When I start working with an athlete, one of the first things we accomplish is a series of tests to determine training zones to establish intensity and volume levels to maximize future training benefits. The test protocol that has become an industry standard when using bike power is the functional threshold power (FTP) test. FTP is a critical metric for establishing power-based training zones. When Dr. Andy Coggan developed the FTP performance metrics, he originally defined FTP as “the highest power a rider can maintain in a quasi-steady state without fatiguing for approximately one hour.” Within the past few years, Dr. Coggan has redefined FTP to “the highest power a rider can maintain in a quasi-steady state without fatiguing.” The basic test is 20- minutes to caclulate the highest average wattage over the entire period, minus 5%. I predominantly use the 20-minute test for athletes without past training logs or athletes new to the sport. With conditioned athletes, I use a testing period starting with a 30-minute test and often extend to 60-minutes using the highest average wattage over the entire period to establish FTP. When the test is complete, we can set FTP and divide the result into specific training zones. When athletes train in distinct zones, they apply a measured amount of intensity, improving targeted areas of their physiology. For the endurance athlete, building and maintaining fatigue resistance is the primary goal of most of our training.

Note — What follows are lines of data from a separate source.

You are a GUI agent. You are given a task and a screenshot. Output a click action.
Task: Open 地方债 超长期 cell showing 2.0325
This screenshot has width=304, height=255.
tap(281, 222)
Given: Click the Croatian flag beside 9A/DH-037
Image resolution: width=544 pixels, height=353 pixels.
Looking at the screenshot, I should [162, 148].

Once power training zones are established, we recognize each zone has a particular psychological response, with each zone allocated to an explicit training phase.

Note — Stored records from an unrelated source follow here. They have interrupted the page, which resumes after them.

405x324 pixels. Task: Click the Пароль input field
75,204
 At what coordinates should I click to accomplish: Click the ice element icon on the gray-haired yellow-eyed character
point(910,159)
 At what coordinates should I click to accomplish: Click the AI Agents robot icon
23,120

If we do some research online, we will discover many variations of power zones with varying degrees of intensity, which may confuse the athlete. I use an eight-zone system when coaching my athletes on the bike, but you may find other protocols with seven, six, or five levels of intensity. There is also a good argument for the old-school methodology of easy, medium, and hard as a good judge of intensity levels. The primary reason for such diversity in training zones is physiological overlap within certain zones. For example, we have similar physiological benefits with zone four sweet spot and zone five threshold, including increased lactate threshold, muscle capillarization, and stroke volume. So even though physiological benefits are similar between power zones four and five, the athlete generally recovers faster from a sweet spot workout, so if the goal is to increase fatigue resistance I will typically prescribe a sweet spot. However, if we’re trying to raise FTP, I will see greater returns by prescribing threshold workouts, keeping in mind this may impact the next day’s training. Even though the zones have the same physiological benefit, the zones are quite different from the athlete’s perspective and the desirable outcome.
Another example of a more targeted approach to training zones is to look at zone three tempo 77% to 86% FTP. Zone three is typically the zone many athletes are racing the half-ironman distance at if their power zones are accurate and the athlete is conditioned. However, as many of you are aware, there is a big difference between riding fifty-six miles at 77% of your FTP or 86% of your FTP on race day. Again, the physiological benefit is primarily the same across the zone, but a few percentage points can make a difference in training, recovery, and race day performance.
When preparing an athlete for a race, the training is less specific at the beginning of a block. The workout may have a wider margin within a particular zone, like 76 to 86% of FTP. As the race gets closer, the training may only have a gap of a few percent. For example, the workout may be written at 85 to 86% of FTP, increasing the volume until we are near the race distance. Then, I use a power duration model to gauge the increase in fatigue resistance at the prescribed power output.
This specific training is not for everyone. Maintaining exact power numbers when riding outside with varying terrain or in heavy traffic is often challenging. It also takes a fair amount of discipline to crank out hours on the trainer. However, the data provides vital insights into an athlete’s fatigue resistance at a specific percentage of FTP. The goal is not to see any decrease in power output during the race and still be able to run at or below the predetermined race place.
Research has shown the value of training in given zones to increase performance on race day, and we know there is an overlap of the physiological benefits between certain zones, with every athlete responding to training intensity and volume differently. However, using power is an exact indicator of your performance, and fine-tuning your training zone may provide a more significant increase in performance and fatigue resistance than training within a broader power zone.